18. In the aforesaid case, the Honble Supreme Court essentially established that the starting point for the limitation period on contempt cases, as stipulated under Section 20 of the Limitation Act (hereinafter Act), is the date on which the alleged contempt took place. The endpoint, in the context of contempt, varies and is associated with the methods specified in Section 15 of the Act, for taking cognizance of such contempt. If the Court initiates the proceedings on its own accord, the limitation period commences from the moment the Court issues a notice for contempt. When the Advocate-General files a motion under Section 15(1)(a), the proceedings begin on the date of submission of that motion in the High Court.

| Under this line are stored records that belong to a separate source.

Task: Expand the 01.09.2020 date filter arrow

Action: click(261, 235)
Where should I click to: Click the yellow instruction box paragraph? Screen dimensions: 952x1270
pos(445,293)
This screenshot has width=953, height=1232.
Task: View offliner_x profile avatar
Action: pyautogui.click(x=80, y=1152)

If any other individual requests the Advocate-General’s written consent, as outlined in Section 15(1)(b), the proceedings start from the date of such an application.
19. Adverting back to the facts of the instant petition, the alleged contempt commenced on 19th September 2019.In accordance with Section 20 of the Contempt of Courts Act, 1971, the period to file the contempt petition ended on 20th September 2020. However, due to the sou moto cognizance taken by the Honble Supreme Court, the period between 15th March 2020 to 28th February 2022, stood exempted and the period of limitation was to be computed from 1st March 2022.
20. The instant writ petition has been filed on 5th July 2022 therefore, the present petition has been filed within the period of limitation.
21. In view of the above facts and discussions, the delay has been condoned for the reasons so stated in the application as well as the above discussions and therefore, the application stands allowed.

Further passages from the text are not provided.